任樹先生對我問道。因為他還不懂這地區的方言,所以隻能由我這個在他看來不怎麼可靠的家夥來進行轉達。
“他說要派人和我們一起進去清點。”
“那你就做的隱蔽一點吧。”
任樹先生對我說道。
“我知道。”
我們這次攜帶的炸藥體積很小,因此我在作戰褲的褲兜裏放了三四個,雖然這種炸藥減少了當量,但是我們也隻需要在這個嚴禁煙火的地方造成一點小爆炸就夠了。
“你們在說什麼呢?”
“如您所見,我正在為他翻譯。”
那人沒有繼續說話,而是轉頭喊來了一名值班的衛兵。
“他會帶你們進去完成今天的清點。”
“好的。”
我說道。
這個被臨時指派跟隨我們的民兵挎著一把AK,看上去很老舊,似乎不是我們帶來的武器,至於他本人,說實話,我現在也不是很能分清楚這裏成年男子的外貌上的區別了,有可能是我見了太多他這樣體型瘦高,皮膚黝黑的男性,讓我的記憶力出現了些許混亂。
但是不管怎麼樣,等一下我都得留意著這個家夥。
那名衛兵挎著AK,頭也不回的帶著我們朝倉庫最深處走了進去,很顯然,他知道的事情不會比那個門口看守的隊長多多少,以至於對我們一點警戒心都沒有。
“就從這裏開始吧。”
當走到堆放著火箭筒的地方時,我朝民兵說道。
“隨意你。”
他很不耐煩的衝我擺了擺手,示意讓我自己爬上那個已經碼放成幾米高的木箱堆。
可真有你的,我在心裏不滿地罵道。不過他這種態度可算給我省了不少事情。

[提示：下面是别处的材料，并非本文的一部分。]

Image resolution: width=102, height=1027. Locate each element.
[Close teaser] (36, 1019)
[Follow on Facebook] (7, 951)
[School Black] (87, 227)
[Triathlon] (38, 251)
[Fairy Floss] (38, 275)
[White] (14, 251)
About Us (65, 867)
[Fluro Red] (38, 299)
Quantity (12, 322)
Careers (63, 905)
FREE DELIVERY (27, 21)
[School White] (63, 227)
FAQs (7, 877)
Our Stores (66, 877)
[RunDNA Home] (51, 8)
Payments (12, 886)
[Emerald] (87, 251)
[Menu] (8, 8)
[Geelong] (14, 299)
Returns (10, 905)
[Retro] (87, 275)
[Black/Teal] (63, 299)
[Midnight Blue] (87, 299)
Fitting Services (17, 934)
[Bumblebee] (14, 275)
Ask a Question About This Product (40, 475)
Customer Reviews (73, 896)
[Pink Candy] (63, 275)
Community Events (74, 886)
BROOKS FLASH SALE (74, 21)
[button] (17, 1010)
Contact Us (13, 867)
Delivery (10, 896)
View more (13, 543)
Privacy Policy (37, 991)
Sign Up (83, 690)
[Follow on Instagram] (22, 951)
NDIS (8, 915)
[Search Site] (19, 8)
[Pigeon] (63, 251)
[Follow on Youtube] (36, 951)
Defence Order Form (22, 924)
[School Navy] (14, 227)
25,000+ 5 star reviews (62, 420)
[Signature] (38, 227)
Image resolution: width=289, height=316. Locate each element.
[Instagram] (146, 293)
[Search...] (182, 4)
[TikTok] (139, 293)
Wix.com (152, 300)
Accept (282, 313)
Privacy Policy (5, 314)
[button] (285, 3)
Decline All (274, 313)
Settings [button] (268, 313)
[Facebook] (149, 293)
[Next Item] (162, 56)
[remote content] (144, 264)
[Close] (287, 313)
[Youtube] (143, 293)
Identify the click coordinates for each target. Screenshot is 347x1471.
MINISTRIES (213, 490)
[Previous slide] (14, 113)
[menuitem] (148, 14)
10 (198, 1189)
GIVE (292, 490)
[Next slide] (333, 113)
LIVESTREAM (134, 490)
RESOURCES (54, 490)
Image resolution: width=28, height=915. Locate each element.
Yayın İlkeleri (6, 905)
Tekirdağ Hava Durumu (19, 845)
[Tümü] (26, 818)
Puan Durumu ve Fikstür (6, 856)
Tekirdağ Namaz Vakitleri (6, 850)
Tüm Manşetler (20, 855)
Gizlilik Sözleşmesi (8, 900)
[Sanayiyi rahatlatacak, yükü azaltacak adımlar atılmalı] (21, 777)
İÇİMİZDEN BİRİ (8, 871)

我讓任樹先生把背包給我,從裏麵拿出了板夾和記號筆,做出正要開始漫長且乏味的統計工作的樣子。
“這個給你。”
任樹先生又從他的口袋裏摸出一包香煙遞給了跟著我們的民兵。
那家夥兩眼一放光,頓時臉上喜笑顏開。他臉上的表情讓我都免去了做翻譯的必要。
“但是別在這裏抽。”
我爬上箱子前對他說道。
“好的好的,沒問題!”
接著,這人就迫不及待的撕開香煙的包裝,跑到了倉庫中央的空地上抽煙去了。
而我則趁機在最底下的箱子裏放進了一枚定時炸彈。